Tuesday, March 3, 2015

I Love Lucy

Think back. Remember your childhood heroes? I do. I had plenty. Writers, activists, scientists, even fictional characters. Over the years I have had a few opportunities to meet some of these heroes, or at least to hear them speak. Tonight I  had one such opportunity, and it was incredible.

My mother was kind enough to buy tickets for Owl and I to go to an event hosted by National Geographic. Donald Johanson*, the paleoanthropologist who discovered Lucy, came to our city, where he gave an hour-and-a-half presentation on "Becoming Human". His presentation was amazing; he is a wonderful public speaker, and an absolutely brilliant scientist. He is also incredibly funny, and the audience was laughing hard enough that a passer-by might assume Johanson to be a stand-up comedian, only his jokes were actually funny**. The highlight for me was when he explained that sapiens "supposedly means sentient, but I read the same newspapers you do." He then went on to suggest that any species that might let Scott Walker run for President was not, perhaps, as wise as the species name suggested. (At another dig to Scott Walker later on, he also marveled at how Kentucky funneled $25,000 into building the Creation Museum, while certain states were taking money away from education.)

As an undergraduate I studied anthropology with a focus on archaeology, and since childhood I have also cultivated a fascination with geology and paleontology.  Basically, if I can dig for it and then poke it in a lab, I'm interested. As a child I was in awe of people like Donald Johanson, people who help to piece together the puzzle of human origin and our common ancestry.

Tonight's talk was part an explanation of Johanson's research, part an explanation of broader paleoanthropological principals, and part a call to global consciousness. In other words, while the science was important, what Johanson was ultimately stressing was that in studying early hominids like Lucy, we should be made aware a) that all of humankind is very closely related and we should treat each other accordingly, and that b) we are as much a part of nature as any other animal and it is our duty as well as our imperative to preserve the world.

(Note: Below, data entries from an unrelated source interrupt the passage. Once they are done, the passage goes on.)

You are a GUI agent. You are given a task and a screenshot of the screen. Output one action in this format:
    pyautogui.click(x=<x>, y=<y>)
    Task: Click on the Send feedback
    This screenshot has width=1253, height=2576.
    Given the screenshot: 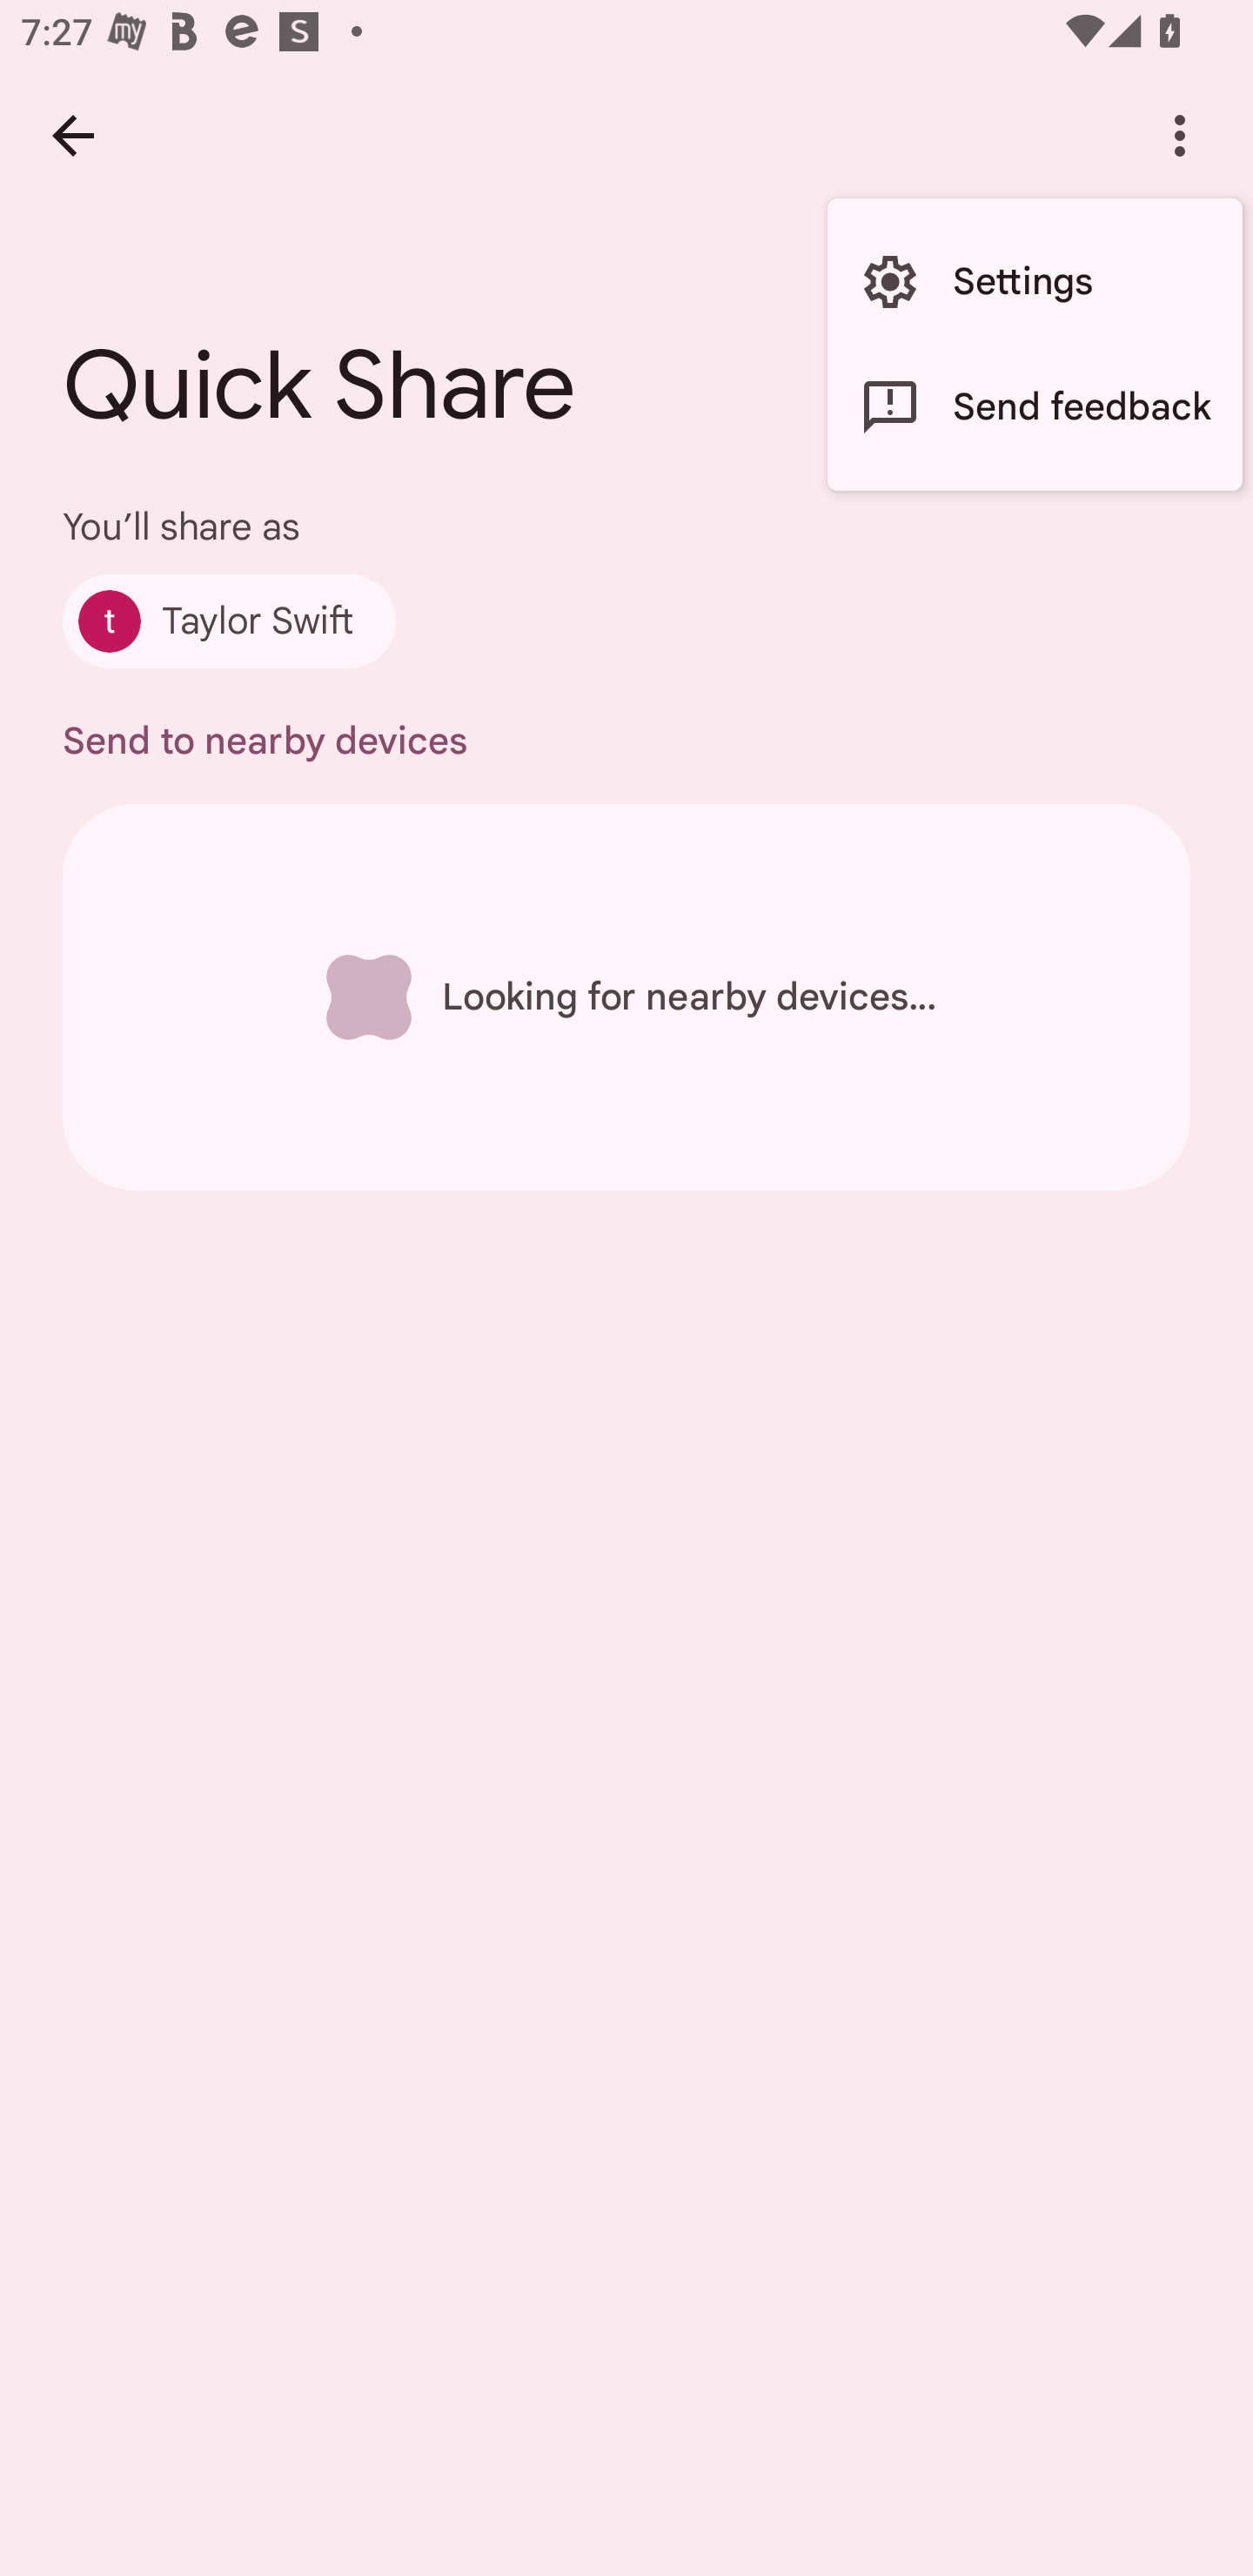 What is the action you would take?
    pyautogui.click(x=1035, y=406)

Johanson also mentioned something that has kept me on the edge of my seat with excitement (even while walking back to the car, which was impressive, since I had no seat!): Tomorrow, March 4th, a major discovery will be revealed. Johanson would not say much about it, only that it would affect some of what he was talking about tonight. He gave a few more small hints, but I don't want to spoil the surprise for you any, dear readers. He urged us to check the news tomorrow night, and I will urge you to do the same. In light of this announcement, I will wait until my post on Thursday to talk in any detail about Lucy herself and what her discovery means for the scientific community. Though I went to the lecture primarily to hear Johanson speak about his discovery and the science behind it, his social messages also left a deep impression, and that is what I wanted to talk about tonight.

"We are united by our past...we share more than many of us are willing to expect."

We all share common ancestry. This is scientific fact. And if you (along with Johanson and the majority of the anthropological community) ascribe to the "Out of Africa" (OOA) theory, that anatomically modern humans evolved as a whole species in what is now Africa, and later began to migrate outwards, then not only do we all have a common ancestry, but a common origin as well.

For homo sapiens, alienation is unnatural. We evolved as a cooperative species; this is part of what differentiates us from other animals. No other species has the same level of codependency and familiarity that the modern human has. We are designed to live in social units, develop tight bonds with one another, and protect our kin. While competition for land and resources might drive homo sapiens to violence against one another as it would any other animal, there is nothing natural about the way modern human society isolates and ostracizes members of the species, how social groups are segregated to the point of baseless violence, or how we have developed cultures of hate based around artificial or superficial dichotomies. Johanson urged us to remember our shared past, the uniting factor that, quite simply, makes us all human.

"We are a part of the natural world."

 Johanson also urged us to remember that we are a part of nature. Homo sapiens might be the most universally successful, the most creative, the most dominant species on Earth, but we are also the most destructive. No other species has single-handedly done as much damage to the Earth as we have, and in the towers of glass and steel we have built it is easy to distance ourselves from the natural world. We are very much dependent on it, however, and no matter how much we try to bend nature to our will we will never truly be outside of its control. Nor should we be. Lucy is a reminder that having opposable thumbs, bipedalism, and larger cranial cavities does not mean that we get a "Get Out of Extinction Free Card". If we like living on this wonderful little sphere quietly orbiting the sun, we had better stop ruining it, was his ultimate message, though I may be paraphrasing slightly.

*That's right, linking to Wikipedia! Ahh, the beauty of non-academic writing.
**Sorry, Owl! I swear, I don't dislike all stand-up comedy. Just most of the parts where there's talking.